The Jayber and I have been eschewing Facebook for lent this year. Not really, I confess, to focus our minds on our dear Lord in the run up to Easter but because an intervention was required. Neither of us spent vast amounts of time on Facebook but would, several times a day, just check in, click a few links, see what was happening in the sprawling virtual community of our lives, made up of all kinds of odds and ends of people we have collected an association with over the years.
There are dear ones on that Friends list, people who I once shared life and community with and who now live way beyond my doorstep. I love to hear about what their kids had for breakfast because it’s hard not to be there any more to watch their kids grow up and I love getting the feel for their day. Some on the list are people I once knew and am nosy about what they did with their lives, some are there because it would just have been rude to ‘ignore friend request’ and quite a few are people who, while not round the corner still make up the broader community of my life.
But here’s the thing, I am not convinced any of it does me any good. I love community, I was created for it and I am most blessed and at my best when I am in the thick of it. It’s the water I need to grow and flourish. Facebook, for me, is like Community Lite™ with added sweeteners – it slakes my thirst for a while, makes me feel like I am part of a something, like I am engaging with people but doesn’t deeply satisfy my need for friendship and holistic community.

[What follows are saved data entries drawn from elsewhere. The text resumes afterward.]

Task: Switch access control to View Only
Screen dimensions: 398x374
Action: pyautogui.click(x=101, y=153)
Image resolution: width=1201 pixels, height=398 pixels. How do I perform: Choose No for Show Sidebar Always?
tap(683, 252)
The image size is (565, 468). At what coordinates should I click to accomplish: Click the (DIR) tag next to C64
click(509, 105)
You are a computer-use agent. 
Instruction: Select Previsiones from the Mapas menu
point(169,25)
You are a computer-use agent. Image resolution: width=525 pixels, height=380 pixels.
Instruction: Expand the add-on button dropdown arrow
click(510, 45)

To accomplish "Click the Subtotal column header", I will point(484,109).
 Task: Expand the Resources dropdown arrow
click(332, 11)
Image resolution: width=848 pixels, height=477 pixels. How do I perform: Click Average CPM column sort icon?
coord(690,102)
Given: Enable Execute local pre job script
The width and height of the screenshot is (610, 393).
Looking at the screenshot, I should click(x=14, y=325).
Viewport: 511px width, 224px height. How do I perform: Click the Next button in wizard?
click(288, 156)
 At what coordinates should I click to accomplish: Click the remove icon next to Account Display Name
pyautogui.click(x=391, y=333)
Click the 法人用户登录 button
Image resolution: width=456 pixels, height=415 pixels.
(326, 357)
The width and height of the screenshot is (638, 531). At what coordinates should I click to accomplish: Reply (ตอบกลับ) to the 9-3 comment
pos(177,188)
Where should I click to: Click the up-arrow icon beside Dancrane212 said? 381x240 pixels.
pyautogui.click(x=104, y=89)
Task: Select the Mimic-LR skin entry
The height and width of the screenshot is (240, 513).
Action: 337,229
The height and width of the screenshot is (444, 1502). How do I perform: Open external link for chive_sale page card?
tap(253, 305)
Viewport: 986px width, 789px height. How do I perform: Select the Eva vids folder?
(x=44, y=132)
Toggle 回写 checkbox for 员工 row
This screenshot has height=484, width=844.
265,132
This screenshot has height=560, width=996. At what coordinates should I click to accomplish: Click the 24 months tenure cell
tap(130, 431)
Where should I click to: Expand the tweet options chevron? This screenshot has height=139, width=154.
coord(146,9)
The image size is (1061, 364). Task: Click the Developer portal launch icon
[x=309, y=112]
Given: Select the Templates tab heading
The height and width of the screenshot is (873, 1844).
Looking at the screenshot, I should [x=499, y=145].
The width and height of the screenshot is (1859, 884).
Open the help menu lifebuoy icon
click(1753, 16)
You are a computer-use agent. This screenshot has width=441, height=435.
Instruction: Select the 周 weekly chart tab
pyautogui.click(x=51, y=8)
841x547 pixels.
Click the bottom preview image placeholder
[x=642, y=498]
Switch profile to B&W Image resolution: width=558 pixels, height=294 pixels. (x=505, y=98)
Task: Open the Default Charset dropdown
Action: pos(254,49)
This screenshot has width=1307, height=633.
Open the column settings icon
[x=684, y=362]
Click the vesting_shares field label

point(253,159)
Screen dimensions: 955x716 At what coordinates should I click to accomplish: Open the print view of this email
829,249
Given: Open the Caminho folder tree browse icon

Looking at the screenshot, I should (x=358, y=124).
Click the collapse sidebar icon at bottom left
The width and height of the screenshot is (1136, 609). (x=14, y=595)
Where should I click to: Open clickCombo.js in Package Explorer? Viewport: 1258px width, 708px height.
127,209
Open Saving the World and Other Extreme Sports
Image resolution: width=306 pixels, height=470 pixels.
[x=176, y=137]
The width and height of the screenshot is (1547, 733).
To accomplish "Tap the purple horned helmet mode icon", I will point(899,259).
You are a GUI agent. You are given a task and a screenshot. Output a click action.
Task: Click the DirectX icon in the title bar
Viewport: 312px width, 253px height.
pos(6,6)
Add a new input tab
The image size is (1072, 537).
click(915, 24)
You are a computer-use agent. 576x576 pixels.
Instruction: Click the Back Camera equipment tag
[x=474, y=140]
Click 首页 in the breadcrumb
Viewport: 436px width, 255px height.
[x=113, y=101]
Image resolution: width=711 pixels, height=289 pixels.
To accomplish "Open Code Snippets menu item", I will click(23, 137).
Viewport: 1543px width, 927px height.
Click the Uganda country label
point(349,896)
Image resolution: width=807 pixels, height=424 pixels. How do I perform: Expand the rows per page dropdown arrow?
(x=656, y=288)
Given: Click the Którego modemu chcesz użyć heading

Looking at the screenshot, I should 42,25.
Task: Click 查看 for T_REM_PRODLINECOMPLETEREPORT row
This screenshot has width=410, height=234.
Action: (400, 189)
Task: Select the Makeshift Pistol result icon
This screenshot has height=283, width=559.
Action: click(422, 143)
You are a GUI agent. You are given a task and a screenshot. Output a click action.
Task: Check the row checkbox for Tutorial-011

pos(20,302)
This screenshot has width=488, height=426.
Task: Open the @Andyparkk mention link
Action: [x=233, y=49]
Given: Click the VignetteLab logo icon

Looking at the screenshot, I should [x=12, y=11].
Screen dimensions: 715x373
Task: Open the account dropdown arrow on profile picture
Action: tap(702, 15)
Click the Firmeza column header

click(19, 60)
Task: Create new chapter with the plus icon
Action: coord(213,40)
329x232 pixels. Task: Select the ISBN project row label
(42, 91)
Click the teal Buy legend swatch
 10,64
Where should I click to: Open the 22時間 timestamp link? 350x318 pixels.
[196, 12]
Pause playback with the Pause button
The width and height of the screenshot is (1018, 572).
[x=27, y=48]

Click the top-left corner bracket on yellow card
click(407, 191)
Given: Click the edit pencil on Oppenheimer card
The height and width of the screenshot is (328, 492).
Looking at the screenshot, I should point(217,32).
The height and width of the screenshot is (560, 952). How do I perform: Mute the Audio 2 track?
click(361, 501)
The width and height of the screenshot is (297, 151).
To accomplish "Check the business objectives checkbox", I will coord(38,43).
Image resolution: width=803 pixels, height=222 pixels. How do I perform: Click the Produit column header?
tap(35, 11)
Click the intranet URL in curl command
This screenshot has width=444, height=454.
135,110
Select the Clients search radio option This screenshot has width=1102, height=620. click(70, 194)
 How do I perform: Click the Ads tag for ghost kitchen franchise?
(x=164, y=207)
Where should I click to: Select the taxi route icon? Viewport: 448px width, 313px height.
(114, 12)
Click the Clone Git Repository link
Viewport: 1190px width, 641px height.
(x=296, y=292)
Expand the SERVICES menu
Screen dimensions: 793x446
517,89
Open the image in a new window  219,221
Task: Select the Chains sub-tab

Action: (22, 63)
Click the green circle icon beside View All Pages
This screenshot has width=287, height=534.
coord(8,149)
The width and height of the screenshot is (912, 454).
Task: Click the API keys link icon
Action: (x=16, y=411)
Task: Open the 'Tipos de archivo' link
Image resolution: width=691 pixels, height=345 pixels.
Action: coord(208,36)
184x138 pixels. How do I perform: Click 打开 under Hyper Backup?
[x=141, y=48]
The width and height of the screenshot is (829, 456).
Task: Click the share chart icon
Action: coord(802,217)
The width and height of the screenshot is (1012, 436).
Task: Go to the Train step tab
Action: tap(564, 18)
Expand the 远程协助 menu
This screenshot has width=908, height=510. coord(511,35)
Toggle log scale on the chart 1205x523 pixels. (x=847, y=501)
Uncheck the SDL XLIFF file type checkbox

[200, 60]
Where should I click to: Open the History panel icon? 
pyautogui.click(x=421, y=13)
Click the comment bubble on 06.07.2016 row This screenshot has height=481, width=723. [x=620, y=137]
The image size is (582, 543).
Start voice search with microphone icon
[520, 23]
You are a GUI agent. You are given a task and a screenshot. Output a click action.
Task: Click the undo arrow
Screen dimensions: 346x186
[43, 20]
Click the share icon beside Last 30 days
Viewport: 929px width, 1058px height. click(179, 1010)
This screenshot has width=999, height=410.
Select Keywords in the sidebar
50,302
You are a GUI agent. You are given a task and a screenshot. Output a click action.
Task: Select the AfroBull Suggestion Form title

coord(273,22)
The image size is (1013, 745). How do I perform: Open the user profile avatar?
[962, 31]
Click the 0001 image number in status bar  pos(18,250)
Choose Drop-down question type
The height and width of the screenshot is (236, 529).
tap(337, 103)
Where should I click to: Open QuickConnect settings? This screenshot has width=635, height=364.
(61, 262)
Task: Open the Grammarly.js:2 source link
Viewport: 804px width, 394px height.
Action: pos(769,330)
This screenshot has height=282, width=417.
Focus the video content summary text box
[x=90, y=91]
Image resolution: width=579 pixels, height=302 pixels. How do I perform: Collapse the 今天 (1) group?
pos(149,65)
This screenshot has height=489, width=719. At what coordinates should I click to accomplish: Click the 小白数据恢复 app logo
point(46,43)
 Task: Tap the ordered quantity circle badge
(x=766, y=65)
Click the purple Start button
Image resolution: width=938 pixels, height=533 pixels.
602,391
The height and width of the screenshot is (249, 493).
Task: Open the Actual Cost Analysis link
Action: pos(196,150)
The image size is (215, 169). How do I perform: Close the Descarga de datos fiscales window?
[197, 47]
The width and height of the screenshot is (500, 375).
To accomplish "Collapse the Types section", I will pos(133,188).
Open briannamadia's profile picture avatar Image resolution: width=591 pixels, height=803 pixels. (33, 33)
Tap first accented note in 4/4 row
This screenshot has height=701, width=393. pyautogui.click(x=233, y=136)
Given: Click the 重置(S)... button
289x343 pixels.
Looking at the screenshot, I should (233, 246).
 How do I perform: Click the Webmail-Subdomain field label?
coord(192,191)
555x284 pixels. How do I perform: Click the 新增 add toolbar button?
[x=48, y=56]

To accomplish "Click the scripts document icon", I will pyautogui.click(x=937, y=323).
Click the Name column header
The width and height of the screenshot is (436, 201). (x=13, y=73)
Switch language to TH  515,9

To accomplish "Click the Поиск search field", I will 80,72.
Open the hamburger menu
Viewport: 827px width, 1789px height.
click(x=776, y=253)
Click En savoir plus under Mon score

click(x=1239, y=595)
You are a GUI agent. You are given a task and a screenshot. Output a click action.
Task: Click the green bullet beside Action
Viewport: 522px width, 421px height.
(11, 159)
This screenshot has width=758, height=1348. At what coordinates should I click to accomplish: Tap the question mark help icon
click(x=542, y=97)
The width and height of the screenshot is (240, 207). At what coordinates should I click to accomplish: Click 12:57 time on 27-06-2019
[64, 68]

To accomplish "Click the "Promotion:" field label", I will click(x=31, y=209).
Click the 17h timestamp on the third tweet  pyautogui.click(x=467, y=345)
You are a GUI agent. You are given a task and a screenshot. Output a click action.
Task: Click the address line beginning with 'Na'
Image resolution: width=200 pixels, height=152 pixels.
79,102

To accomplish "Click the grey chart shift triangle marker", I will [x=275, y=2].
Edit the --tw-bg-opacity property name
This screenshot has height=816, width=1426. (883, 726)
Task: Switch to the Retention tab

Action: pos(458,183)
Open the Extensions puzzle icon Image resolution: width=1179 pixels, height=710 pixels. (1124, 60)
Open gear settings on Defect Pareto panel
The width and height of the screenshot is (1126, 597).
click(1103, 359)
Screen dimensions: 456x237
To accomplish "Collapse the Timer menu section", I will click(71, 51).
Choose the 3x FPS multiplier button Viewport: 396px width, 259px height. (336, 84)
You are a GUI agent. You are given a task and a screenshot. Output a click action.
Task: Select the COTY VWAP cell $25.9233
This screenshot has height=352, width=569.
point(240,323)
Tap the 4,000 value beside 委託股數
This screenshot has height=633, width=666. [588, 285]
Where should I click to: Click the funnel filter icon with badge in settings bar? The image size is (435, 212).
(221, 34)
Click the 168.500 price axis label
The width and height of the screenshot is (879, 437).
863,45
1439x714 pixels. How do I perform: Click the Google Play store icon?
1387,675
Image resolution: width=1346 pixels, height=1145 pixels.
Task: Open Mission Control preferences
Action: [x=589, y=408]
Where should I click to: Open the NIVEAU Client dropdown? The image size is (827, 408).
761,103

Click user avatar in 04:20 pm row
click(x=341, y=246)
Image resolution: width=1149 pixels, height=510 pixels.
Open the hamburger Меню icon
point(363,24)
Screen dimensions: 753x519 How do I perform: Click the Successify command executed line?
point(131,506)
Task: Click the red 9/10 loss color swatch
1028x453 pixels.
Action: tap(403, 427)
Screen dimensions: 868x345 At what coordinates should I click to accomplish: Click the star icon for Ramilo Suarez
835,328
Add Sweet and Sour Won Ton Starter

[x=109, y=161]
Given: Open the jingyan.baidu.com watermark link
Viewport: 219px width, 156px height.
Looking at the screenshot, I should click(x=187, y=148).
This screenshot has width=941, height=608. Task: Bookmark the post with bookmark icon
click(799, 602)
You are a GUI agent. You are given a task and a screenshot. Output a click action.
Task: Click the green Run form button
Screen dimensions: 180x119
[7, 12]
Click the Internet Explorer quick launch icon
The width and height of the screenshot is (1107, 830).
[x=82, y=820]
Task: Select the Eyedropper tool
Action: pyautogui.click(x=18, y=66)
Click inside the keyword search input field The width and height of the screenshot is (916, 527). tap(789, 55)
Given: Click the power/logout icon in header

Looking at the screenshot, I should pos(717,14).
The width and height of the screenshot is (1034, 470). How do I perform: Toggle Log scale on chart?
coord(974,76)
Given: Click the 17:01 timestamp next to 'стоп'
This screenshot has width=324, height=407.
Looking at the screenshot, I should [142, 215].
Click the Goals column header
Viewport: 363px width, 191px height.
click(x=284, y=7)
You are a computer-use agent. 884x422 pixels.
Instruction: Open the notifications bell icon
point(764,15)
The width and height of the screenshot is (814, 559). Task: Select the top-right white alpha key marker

Maybe I’m becoming a grumpy old woman but I am noticing as I get older that my instincts, instead of getting bigger and broader are shrinking when it comes to what it means for me to be in community. It was something I had never thought about until I had depression when, through necessity, the amount of people who I could be in contact with shrank radically. I have become convinced since then that, global village or not, what we are created for is the small and the local. To be present to where we are right now. Which for me usually means the kids hanging off my legs demanding food, the husband across the table making me think, laugh and sometimes cross, the neighbours in the cul-de-sac who I am trying to get the guts up to be more engaged with, the parents at the school gate who I’d like to run past, the people in my church who I love dearly, the town I live in whose joys and sorrows I need to pay more attention to. Being present to my present means getting my hands dirty with the complexities of the people and the place I find myself.
So I was curious to see what would happen when we logged out for an extended period, if my theory would hold up. I’ll let jayber speak for himself but for me life without Facebook has been both harder and better than I expected. I didn’t realise how addicted I was to all those little doses of Community Lite™, how they provided an escape from the dull moments of home-making and child-rearing (it doesn’t surprise me that the biggest group of internet users are housewives). Now maybe it’s co-incidence but with the computer off more and my kids and home having a little more of my focus there is more satisfaction in my days, more appreciation of where I am and what I have.
So here is what I am NOT saying : that facebook is bad, that the internet is the work of satan and that we all should disengage from all people that don’t live within a 5 mile radius.
Come Easter I will in all likelihood log out permanently from Facebook or maybe just reduce my list to 10 or so of those dear ones who live far away and check in once a week. Because I am not saying that living a life that is small and local means no longer investing in those friendships – but does reading a status update every now and then really do justice to an important relationship?
One thing Jayber and I have been talking about is returning to the blog world. We have been remembering the time just before Facebook exploded when a number of friends had blogs and there was great chat and discussion and a real opportunity to be known and heard. Most of us since then have been fairly feeble at blogging (apart from the very prolific Zoomtard) but I wonder if it isn’t a better, deeper way to engage our brains and hearts in virtual friendship. Whatever we do I think the way Jayber and I use the internet needs to become much less of a default activity, forming the backdrop of our family’s life and more like a well loved board game,brought out regularly to be enjoyed and then put back carefully in the box
Jayber may need a little convincing. Might wait til after the Heineken Cup.